Begin Recording
Weight of the World
Recording by Scribe Ellison
"Mama Murphy said it was on me, to decide which ways of life would continue in the Commonwealth. Didn't sound likely, but that's how it turned out." The General says as we sit around resting our bones after dinner.
"I got to the Institute—which I'll have to tell you about another time, it'll be ten holotapes worth—but I got there and I was the first person since the war to come in from outside. The scientists greeted me with open arms and included me in their planning meetings, as kind of an ambassador from the outside. They needed me to find some parts for a new reactor that would give the Institute power for the next few hundred years. I was already talking to the division heads about the synth problems topside, thinking to trade the parts for some changes to their experiments and some help rounding up the rogue gen-ones wandering around attacking my settlements, and maybe some synth tech to help the people up here. They did float the idea of making me the next Director, but I think they were just dangling the title as a bribe and wouldn't have given me any real power.
"But everyone found out. There wasn't really any way to hide it, Sturges and I were building this giant thing and even though we didn't say it was a way to reach the Institute it wasn't a wild guess. But they found out.
"The leader of the Railroad, Desdemona, who I'd worked with and thought of as a friend, called me to headquarters and she had a very inspiring speech: this was our chance to free the Commonwealth from the Institute's tyranny, and that sounded good, that's what I was hoping for. And then she gets out this thing..."
Em half-stands, leans forward and sets her glass down hard, echoing how her friend must have presented the Railroad's solution to the problem.
"It was a bomb, something Tinker Tom cooked up that would blow the Institute's new reactor into a crater like the one in the Glowing Sea.
"It took me a minute to realize what she was saying and then—I kind of lost it. There are children in the Institute, all I could think of was that Desdemona was perfectly fine with killing not just the scientists but their families after everything she goes through to save innocent synths. So I yelled, and she yelled, and pretty soon all the Railroad leaders were watching us yell and Deacon said maybe we should revisit this later and dragged me outside.
"I would've been happy to find some raiders to shoot right then but instead we found a herd of radstags that hang around near the shore so we sat and watched them for a while while I calmed down.
"I think Deacon saved me, with the Railroad. He reminded me Desdemona has reasons to be bloodthirsty, and later convinced her that I was still on their side for everything that didn't include mass murder. So Desdemona didn't shoot me, just banished me from headquarters for a bit. We exchanged letters at drop points trying to convince each other.
"So I was back up here, farming, helping the Abernathys with their endless ghoul problem. I've gone over that train yard with a flamethrower, Scribe, and it still fills up with ghouls every couple months. Then a vertibird landed and Elder Maxson wants to see me.
"Maxson is a good leader, but I'd call him an ally not a friend. I'm quite sure he's only helping the settlements because a healthy well fed Commonwealth is good for the Brotherhood. The Prydwen is amazing, and I love flying, and there are plenty of your brothers I trust at my back. Including you, Scribe, for the record. It's Maxson I can't always agree with.
"And he had a solution to the Institute problem too, a poison he wanted me to release in the Institute's water supply. Lethal to humans, incapacitating to synths. Made to take everyone down quickly so when the Brotherhood dug down to the Institute all their research and technology would be preserved for collection. Inspired by something they saw in the Capital, apparently, you can tell me later.

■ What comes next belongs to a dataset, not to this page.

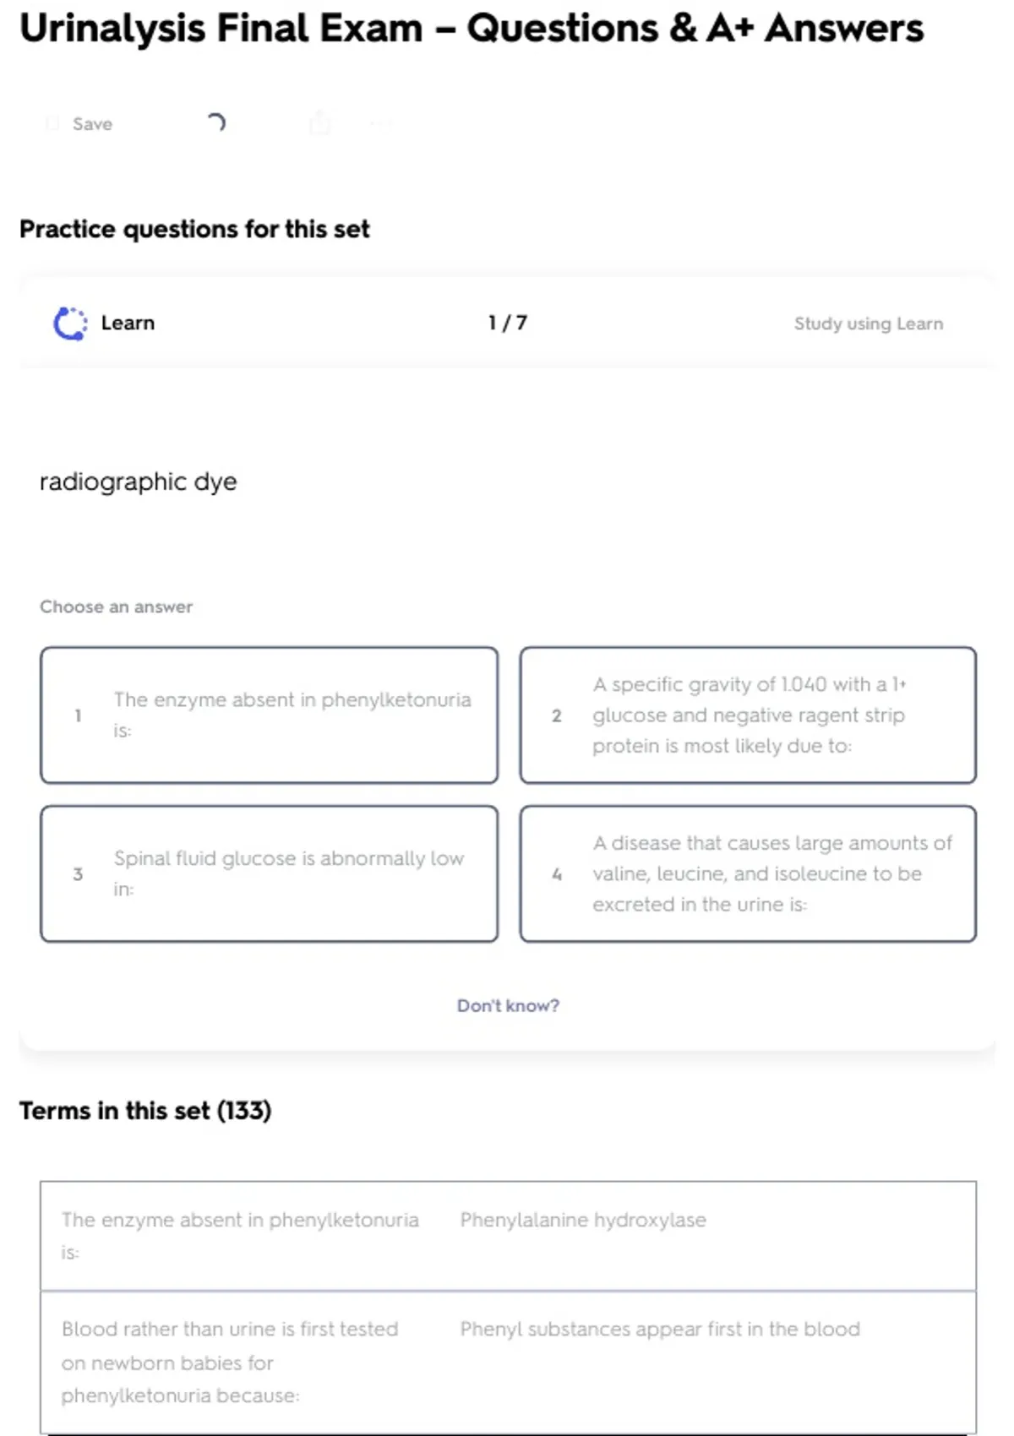Click the loading spinner icon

"I wasn't shocked this time. Maxson is a soldier after all, and collecting tech is part of the Brotherhood way so it's a reasonable decision for him. So I said I'd think about it if we couldn't find a better solution.

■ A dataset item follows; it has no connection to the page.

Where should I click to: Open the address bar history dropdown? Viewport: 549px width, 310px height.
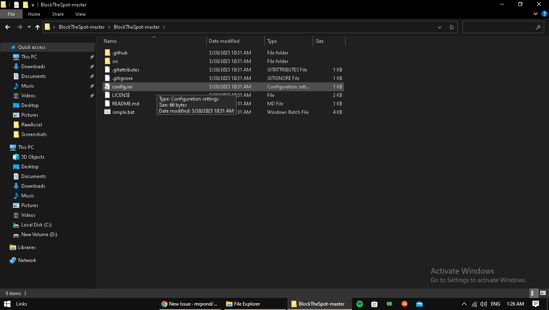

"And I might have. Even Preston thought it was a solid option and he's pretty level headed. I did believe the Institute couldn't go on unchecked. I just also thought we shouldn't destroy it. Beyond the murder problem, the Institute has knowledge we can't afford to lose. Even if they won't share the fruits of their research now, it needs to be preserved.
"Some years back, a stranger staggered into Sommerville Place, dying of the glows. He'd walked across enough of the Glowing Sea that all they could do was make him comfortable and listen to him before he died. He said he'd been a slave in an empire far west of us, the empire of the Kaisar. Sounds like a whole country run on slave labor and conquest. And on the other side of them he said there's another empire in California that's been fighting the Kaisar's back and forth for a few decades. Have you heard of this, Scribe? My friends in the Commonwealth Brotherhood don't know what's happening west of here."
I confess that I've heard things that echo what Em heard from this survivor. The Elders know of an army of slavers, the Legion, but they are far enough away not to be an immediate concern.
Em nods. "The raiders in the bay and the greenskins in Boston are our immediate concerns, them and not starving over winter. But someday the slavers will defeat California or give up on that fight, and look east instead. It might not be in our lifetime but it will happen, and the Commonwealth will need to be ready to meet them as a possibly ally or a worthy enemy not just a population ready to haul off in chains. The Minutemen will be ready, and I hope your brothers will stand with us, but in the end we may need a synth army."